The first Trump administration considered bringing back that model but ultimately did not, she said. Graber said using this model, the local law enforcement have most of the powers of ICE agents.

“They’re functionally ICE agents,” she said.

Rights groups say that in areas where 287(g) agreements are in place, people in the country illegally are less likely to reach out to law enforcement authorities when they’re victims of or witness to a crime for fear that authorities will turn around and arrest them instead.

“This is finding methods to terrorize communities,” said Katie Blankenship, an immigration attorney and co-founder of Sanctuary of the South. “They create immigration enforcement and local law enforcement which they are not trained or able to do in any sort of just manner.”

Federal authorities and local law enforcement agencies deny those critics and maintain that officers follow the laws when detaining people.

“There is no racial profiling,” said Miami Border Patrol chief agent Jeffrey Dinise at a recent press conference along with Florida and ICE officials. He explained that officers may stop cars after traffic violations. They run the tag plates through immigration systems and can see the legal status of the person, he said.

Torres also said that local law enforcement officers operating under 287(g) agreements aren’t “out on an island by themselves.” There’s a lot of coordination with ICE agents and the local law enforcement officers.

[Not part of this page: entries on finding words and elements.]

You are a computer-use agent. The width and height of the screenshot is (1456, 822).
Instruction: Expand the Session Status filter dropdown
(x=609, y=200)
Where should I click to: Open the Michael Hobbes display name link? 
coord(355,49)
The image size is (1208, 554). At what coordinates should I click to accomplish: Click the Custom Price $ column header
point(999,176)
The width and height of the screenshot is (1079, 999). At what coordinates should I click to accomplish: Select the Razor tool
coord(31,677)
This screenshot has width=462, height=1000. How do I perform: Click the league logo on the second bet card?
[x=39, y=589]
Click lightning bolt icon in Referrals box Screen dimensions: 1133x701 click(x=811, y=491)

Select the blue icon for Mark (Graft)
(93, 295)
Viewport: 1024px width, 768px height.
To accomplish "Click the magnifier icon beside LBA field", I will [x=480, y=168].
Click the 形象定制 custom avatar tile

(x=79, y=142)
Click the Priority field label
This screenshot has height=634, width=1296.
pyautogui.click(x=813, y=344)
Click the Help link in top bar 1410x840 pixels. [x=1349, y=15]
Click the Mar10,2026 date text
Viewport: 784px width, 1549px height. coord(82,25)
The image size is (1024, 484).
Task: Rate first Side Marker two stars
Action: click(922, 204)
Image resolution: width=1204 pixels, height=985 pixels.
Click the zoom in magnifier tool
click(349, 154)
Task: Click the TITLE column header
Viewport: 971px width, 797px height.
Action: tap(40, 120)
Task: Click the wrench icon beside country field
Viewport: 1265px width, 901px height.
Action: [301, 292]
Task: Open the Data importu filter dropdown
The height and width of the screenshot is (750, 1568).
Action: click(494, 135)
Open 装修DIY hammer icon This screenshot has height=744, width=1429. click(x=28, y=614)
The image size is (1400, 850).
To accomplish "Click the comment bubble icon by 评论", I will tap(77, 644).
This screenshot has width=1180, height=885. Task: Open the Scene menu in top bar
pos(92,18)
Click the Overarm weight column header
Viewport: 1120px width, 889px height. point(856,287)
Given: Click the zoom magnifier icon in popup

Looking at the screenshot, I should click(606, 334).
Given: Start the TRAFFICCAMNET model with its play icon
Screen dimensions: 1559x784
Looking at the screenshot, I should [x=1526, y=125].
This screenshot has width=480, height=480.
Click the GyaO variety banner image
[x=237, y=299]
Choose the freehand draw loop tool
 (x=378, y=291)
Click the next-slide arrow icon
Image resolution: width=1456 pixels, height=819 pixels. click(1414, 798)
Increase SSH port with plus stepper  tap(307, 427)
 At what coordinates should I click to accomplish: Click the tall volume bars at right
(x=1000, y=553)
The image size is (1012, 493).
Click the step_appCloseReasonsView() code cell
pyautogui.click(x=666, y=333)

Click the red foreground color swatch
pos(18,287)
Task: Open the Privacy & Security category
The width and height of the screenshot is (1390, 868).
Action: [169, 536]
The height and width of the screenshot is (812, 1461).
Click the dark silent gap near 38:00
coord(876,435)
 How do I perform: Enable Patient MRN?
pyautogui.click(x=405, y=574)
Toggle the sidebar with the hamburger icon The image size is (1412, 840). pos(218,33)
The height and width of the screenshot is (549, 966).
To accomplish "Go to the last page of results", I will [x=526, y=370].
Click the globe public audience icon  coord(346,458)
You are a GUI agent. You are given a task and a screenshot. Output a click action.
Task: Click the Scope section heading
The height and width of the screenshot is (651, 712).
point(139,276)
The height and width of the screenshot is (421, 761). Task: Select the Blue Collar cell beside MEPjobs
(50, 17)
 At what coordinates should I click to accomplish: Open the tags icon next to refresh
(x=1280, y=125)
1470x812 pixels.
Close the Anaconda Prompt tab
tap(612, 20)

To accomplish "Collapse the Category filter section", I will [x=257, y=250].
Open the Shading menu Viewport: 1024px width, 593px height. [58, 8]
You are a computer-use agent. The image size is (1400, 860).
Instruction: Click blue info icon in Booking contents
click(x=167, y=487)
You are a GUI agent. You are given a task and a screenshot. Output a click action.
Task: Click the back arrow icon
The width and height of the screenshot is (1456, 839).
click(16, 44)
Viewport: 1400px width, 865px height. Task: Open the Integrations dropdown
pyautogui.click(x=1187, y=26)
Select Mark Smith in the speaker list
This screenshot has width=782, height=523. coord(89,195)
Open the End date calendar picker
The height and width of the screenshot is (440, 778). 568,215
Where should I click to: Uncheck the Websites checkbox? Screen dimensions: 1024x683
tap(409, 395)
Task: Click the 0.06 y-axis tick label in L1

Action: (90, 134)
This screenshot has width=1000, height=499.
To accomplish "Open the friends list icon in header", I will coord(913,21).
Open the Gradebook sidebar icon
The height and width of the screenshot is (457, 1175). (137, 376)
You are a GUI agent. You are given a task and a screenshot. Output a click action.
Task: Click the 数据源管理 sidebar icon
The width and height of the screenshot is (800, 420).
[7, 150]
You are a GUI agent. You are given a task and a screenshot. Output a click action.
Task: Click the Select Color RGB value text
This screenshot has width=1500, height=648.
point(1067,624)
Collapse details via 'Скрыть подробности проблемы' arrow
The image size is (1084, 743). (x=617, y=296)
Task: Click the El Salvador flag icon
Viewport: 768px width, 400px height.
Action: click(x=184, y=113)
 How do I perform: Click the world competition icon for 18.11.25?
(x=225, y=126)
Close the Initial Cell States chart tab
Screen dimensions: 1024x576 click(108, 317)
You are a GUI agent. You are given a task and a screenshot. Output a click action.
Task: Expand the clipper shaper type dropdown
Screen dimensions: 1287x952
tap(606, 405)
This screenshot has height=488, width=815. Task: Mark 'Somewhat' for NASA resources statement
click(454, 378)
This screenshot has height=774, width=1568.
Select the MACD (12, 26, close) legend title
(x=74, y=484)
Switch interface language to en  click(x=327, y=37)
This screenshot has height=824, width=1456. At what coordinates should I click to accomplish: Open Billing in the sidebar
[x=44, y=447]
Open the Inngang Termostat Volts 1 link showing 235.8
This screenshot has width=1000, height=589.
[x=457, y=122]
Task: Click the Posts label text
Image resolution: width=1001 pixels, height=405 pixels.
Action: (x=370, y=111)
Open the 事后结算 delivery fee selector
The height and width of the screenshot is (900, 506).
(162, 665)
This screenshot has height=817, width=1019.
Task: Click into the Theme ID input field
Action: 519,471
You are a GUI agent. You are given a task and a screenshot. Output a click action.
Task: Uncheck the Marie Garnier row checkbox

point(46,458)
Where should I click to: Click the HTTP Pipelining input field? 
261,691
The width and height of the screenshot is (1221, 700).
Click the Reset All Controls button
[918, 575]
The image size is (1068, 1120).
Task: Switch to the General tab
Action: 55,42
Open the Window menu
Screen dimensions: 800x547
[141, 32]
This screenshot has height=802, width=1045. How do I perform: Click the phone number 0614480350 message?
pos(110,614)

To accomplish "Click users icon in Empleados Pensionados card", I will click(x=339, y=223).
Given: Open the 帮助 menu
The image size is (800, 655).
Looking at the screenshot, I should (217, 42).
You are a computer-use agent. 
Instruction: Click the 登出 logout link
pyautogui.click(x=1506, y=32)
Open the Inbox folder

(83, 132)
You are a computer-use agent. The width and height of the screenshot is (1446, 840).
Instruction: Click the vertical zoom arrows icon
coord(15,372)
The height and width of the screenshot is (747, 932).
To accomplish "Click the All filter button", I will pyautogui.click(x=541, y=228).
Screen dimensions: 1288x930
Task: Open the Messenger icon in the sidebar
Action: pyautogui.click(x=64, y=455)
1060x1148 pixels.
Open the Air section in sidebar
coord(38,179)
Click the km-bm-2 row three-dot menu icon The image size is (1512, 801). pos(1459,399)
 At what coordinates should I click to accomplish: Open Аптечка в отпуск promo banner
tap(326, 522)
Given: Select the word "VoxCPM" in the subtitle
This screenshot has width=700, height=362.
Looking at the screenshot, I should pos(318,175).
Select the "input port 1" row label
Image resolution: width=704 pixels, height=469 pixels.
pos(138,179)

“They’re not asking them to operate independently on their own,” Torres said.

How does law enforcement join?

Law enforcement agencies nominate officers to participate in the 287(g) program. They have to be U.S. citizens and pass a background check.

On its website, ICE has created templates of the forms that law enforcement agencies interested in joining the program can use.

The training varies. According to ICE’s website, officers in the “task force model” must complete a 40-hour online course that covers such topics as immigration law, civil rights and liability issues. As of mid-March about 625 officers had been trained under that model, the website said, although that number is likely much higher now as law enforcement agencies are signing up regularly.

For the “jail enforcement model,” there’s a four week training as well as a refresher course. The Warrant Service Officer model requires eight hours of training.

Austin Kocher, a researcher at Syracuse University in New York who focuses on immigration affairs, said that training has always been a challenge for the 287(g) program. It’s expensive and often a strain on small departments to send them to a training center, so the training has gotten progressively shorter, he said.